As I got older and my tastes for girly things changed, I redecorated my room again. The castle was loaned to my brother’s best friend’s mom. It hung proudly over their fireplace during my teenage years. The castle was replaced with posters of my favorite band and bulletin boards overflowing with pictures of my friends.
Once again, my tastes changed. Danny and I got married at a young age. I needed inexpensive, better yet, free art to hang on the walls of my tiny apartment. The castle painting was back in my life. It hung over my old green hand-me-down couch that was gifted to me from my mother. All my college aged visitors asked me where I got my fabulous art from…once I told them it was free, they were even more envious. The castle painting always received a lot of praise, perhaps it opened up its admirer’s imaginations the way it did mine. The castle painting made the tiny apartment feel like home.

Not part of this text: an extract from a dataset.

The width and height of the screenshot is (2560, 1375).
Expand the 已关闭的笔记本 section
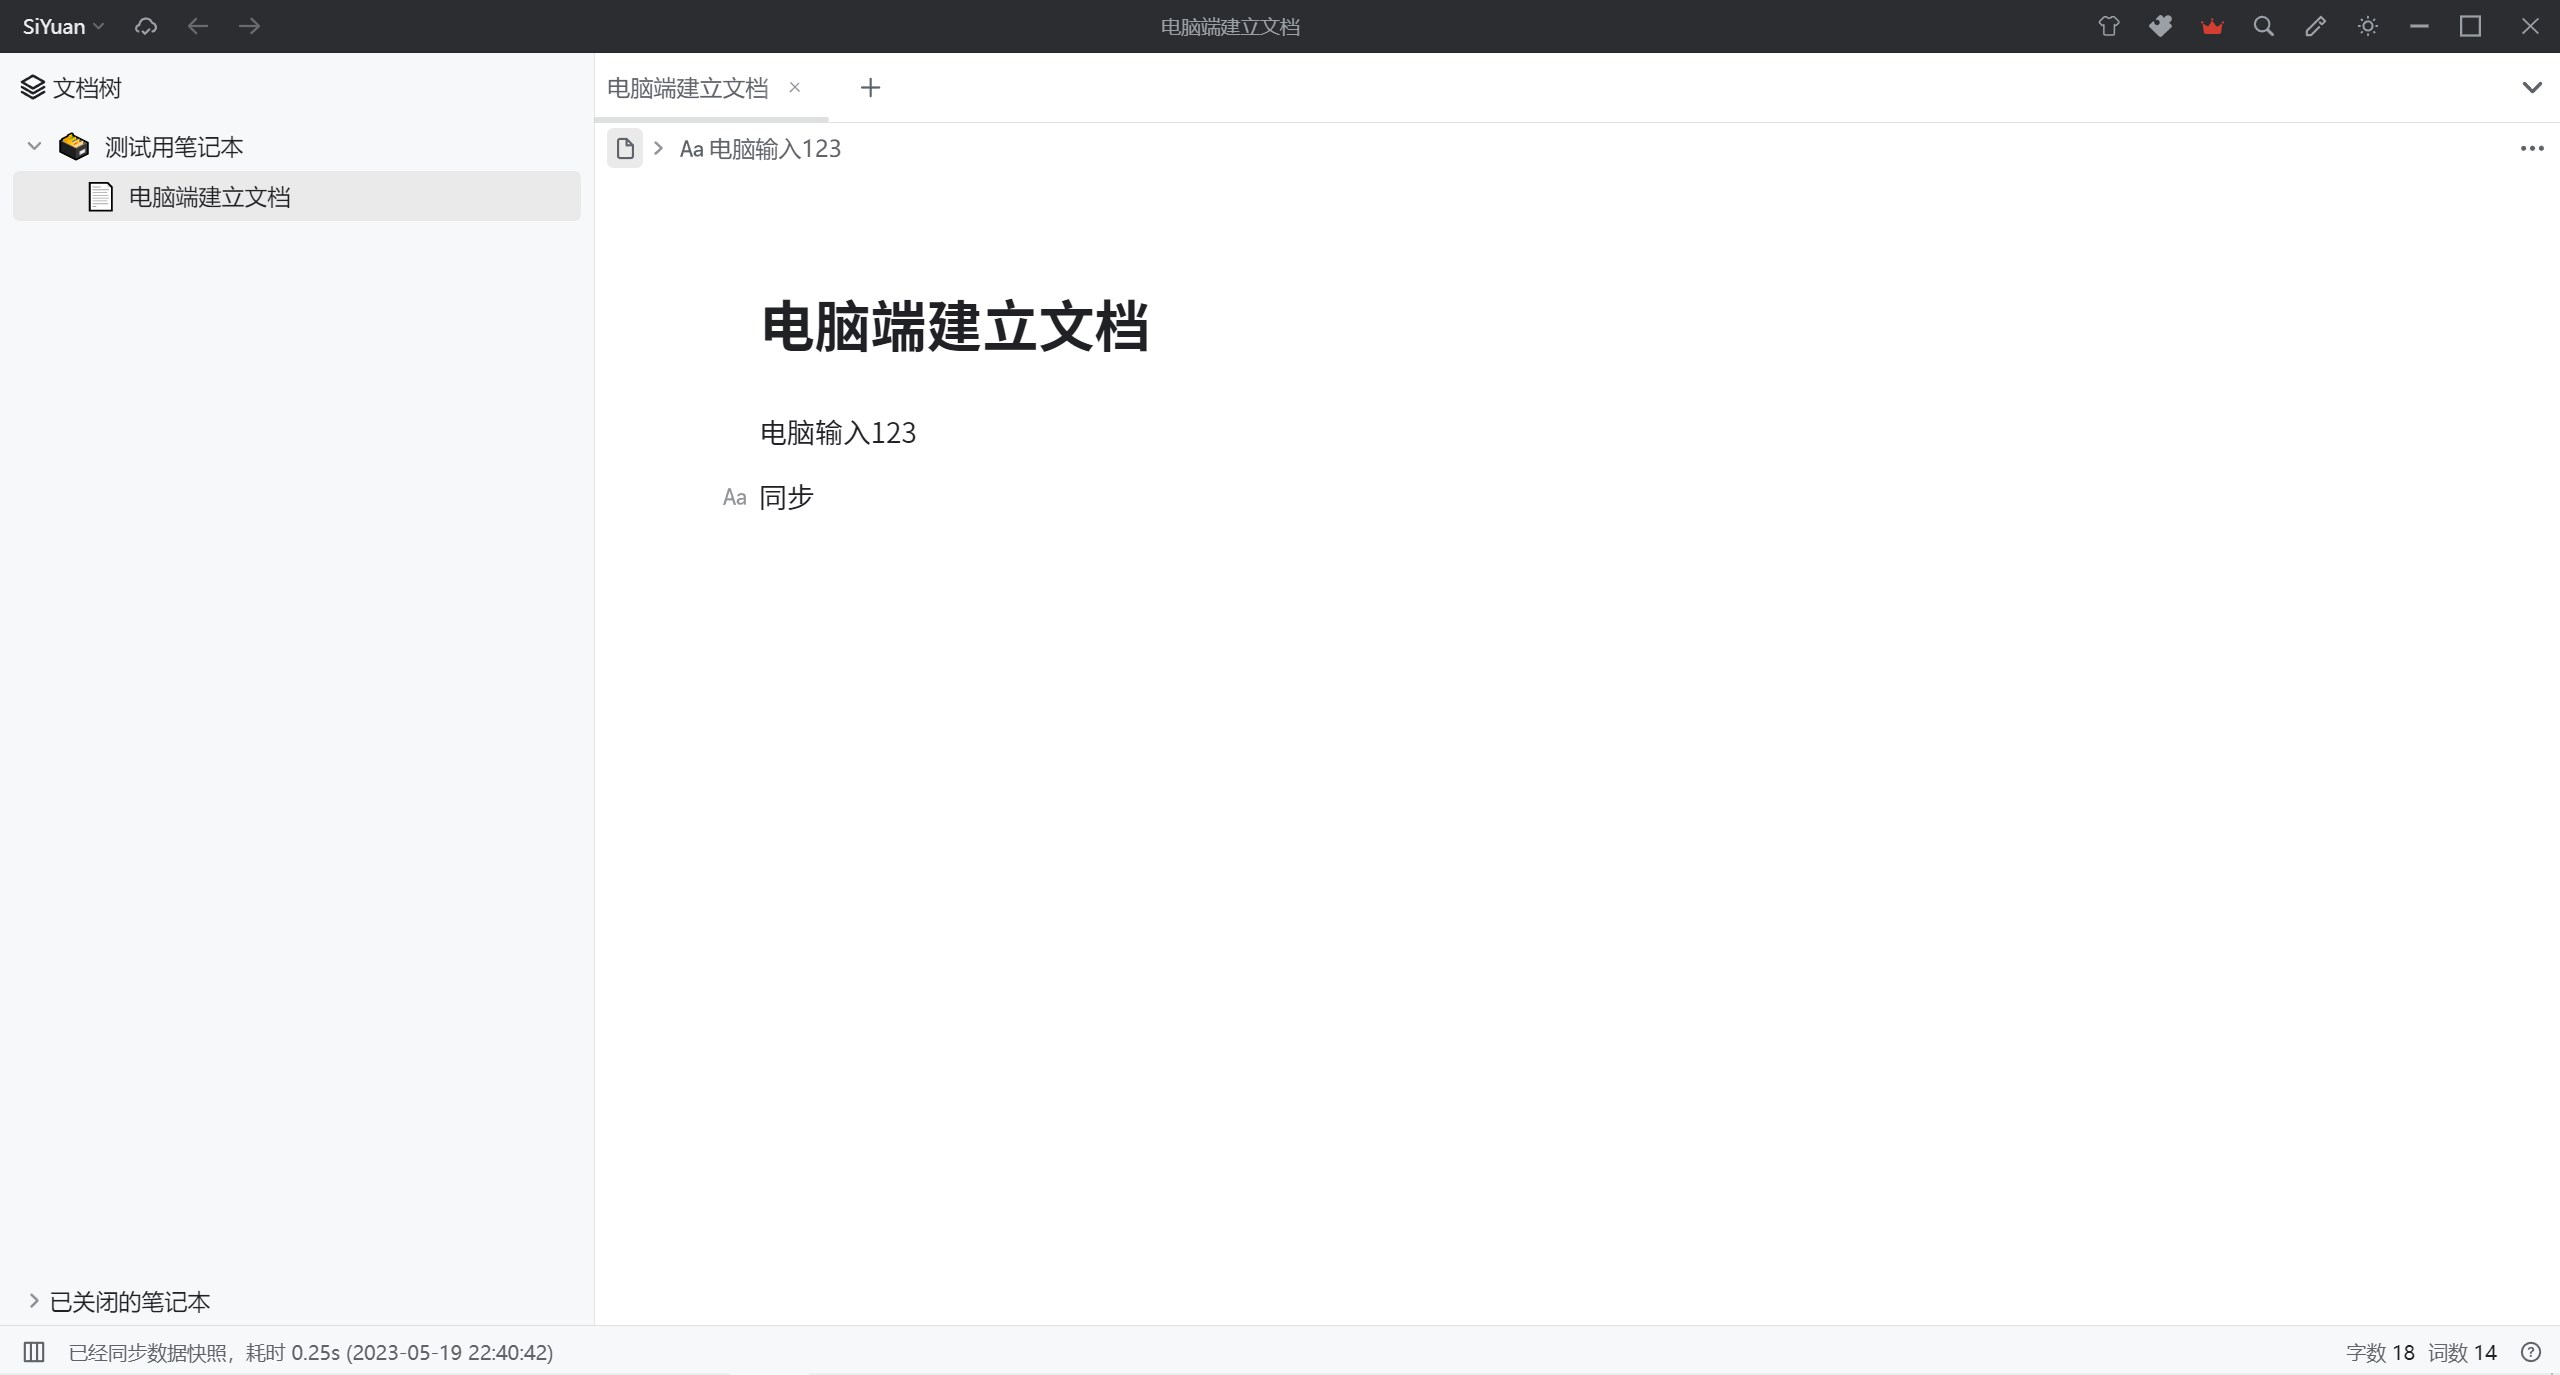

The castle painting is one of those pictures, that when looked at, you will find something new. After owning the painting again, I discovered that my mom forgot to paint one of the fence posts. All of them are brown except a single forgotten white post. The people tending to the garden are unrecognizable however, the lady bending over pruning the rose bushes happens to be Eleanor Roosevelt. My mom used a picture of her gardening in a magazine as inspiration. Recently I noticed the curtains in the blue building to the side of the towers are white with red polka dots. Perhaps this had an early influence on my polka dot obsessed self.